Issue (i): Whether a dealer purchasing ground-nuts from an agriculturist was liable to pay sales tax on the purchase under the Hyderabad General Sales Tax Act, 1950.
Analysis: The charging provisions made every dealer liable on his turnover, and turnover included the aggregate amount for which goods were bought or sold. The scheme of the Act showed that tax could be levied at one point in the series of transactions, either on the seller or on the buyer, but not on both. In the case of ground-nuts, rule 5(2) fixed the taxable turnover by reference to the amount for which the goods were bought, so the buyer who was a dealer was the person liable. An agriculturist, not being a dealer, had no taxable turnover, but that did not take the dealer's purchase outside the Act.
Conclusion: The dealer was liable to pay tax on the purchase of ground-nuts, and this issue was decided against the assessee.
Issue (ii): Whether a registered dealer had a right to collect the tax from the agriculturist seller.
Analysis: Section 11 permitted a registered dealer to collect only tax payable under the Act, subject to the Rules. Since the agriculturist seller was not liable to pay any tax under the Act, no amount could be collected from him as tax. The attempted collection from the agriculturist was therefore unsupported by the statute, though the dealer might in other circumstances recoup himself in the manner indicated by the authorities.
Conclusion: The dealer had no right to collect the tax from the agriculturist seller, and this issue was decided against the assessee.
Issue (iii): Whether Article 286(3) of the Constitution barred the levy because ground-nuts had been declared an essential commodity.
Analysis: The constitutional restriction applied only where Parliament had made a law declaring goods to be essential for the life of the community in the sense contemplated by the Article. The majority held that the Essential Supplies (Temporary Powers) Act, 1946 was not such a declaration for the purpose of Article 286(3), and that the later Parliamentary enactment of 1952 could not assist the appellant because it was not in force when the levy in question was made. Accordingly, the levy was not hit by Article 286(3).
Conclusion: Article 286(3) did not invalidate the tax, and this issue was decided against the assessee.

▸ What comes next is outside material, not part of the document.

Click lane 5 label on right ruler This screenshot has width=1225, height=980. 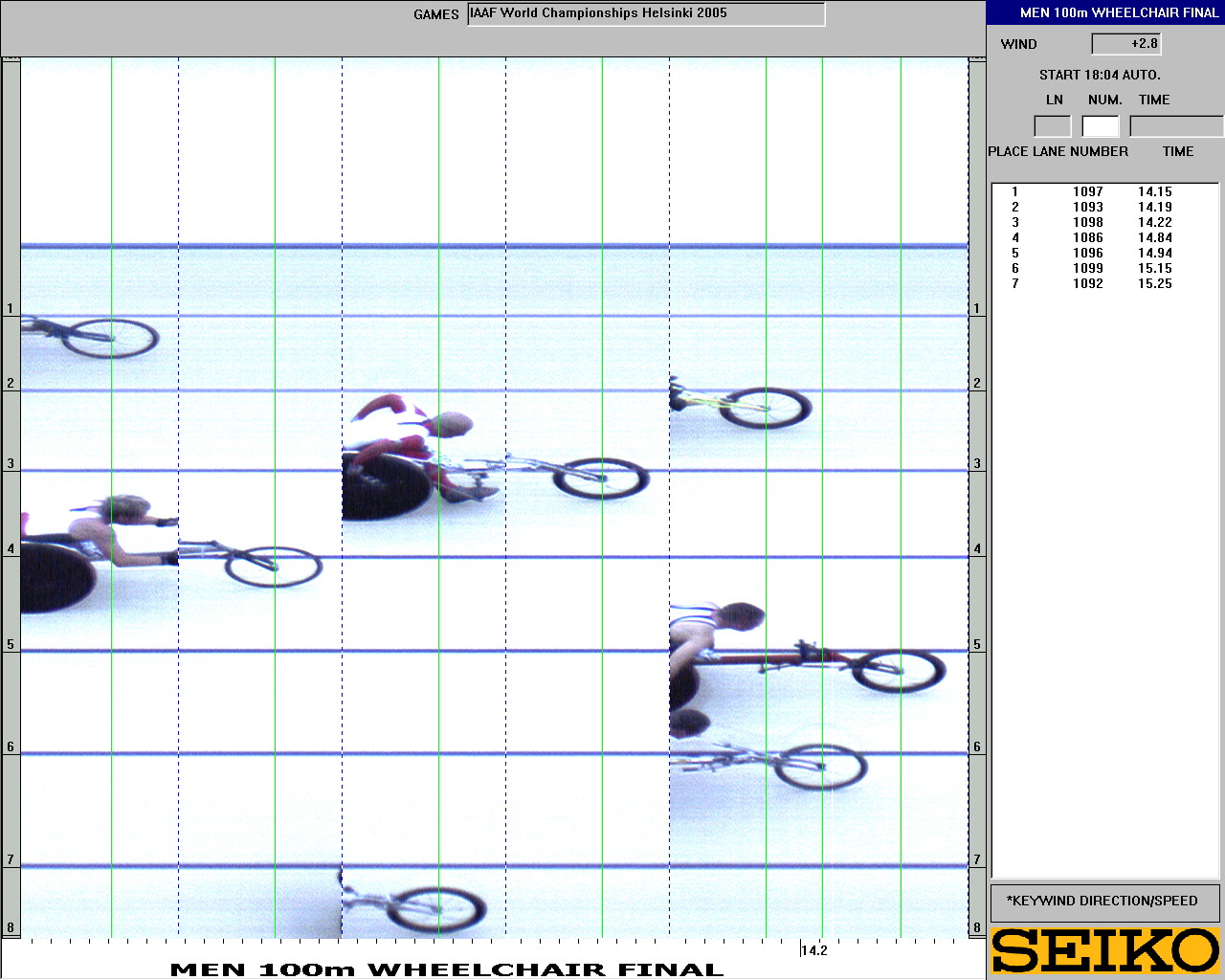tap(977, 645)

Final Conclusion: The tax levy on the dealer's purchases of ground-nuts was upheld, the constitutional objection failed, and the appeal was dismissed with costs.
Ratio Decidendi: Under the Act, liability follows the dealer's taxable turnover on the purchase side where the Rules so provide, and a registered dealer cannot collect tax from a person who is not statutorily liable to pay it; the constitutional bar in Article 286(3) applies only to a law of Parliament declaring goods essential in the sense contemplated by that provision.
Dissenting Opinion: Bose J. would have held that once Parliament applied the Essential Supplies (Temporary Powers) Act, 1946 to Hyderabad, the declaration of essential commodities attracted Article 286(3) and the levy could not stand.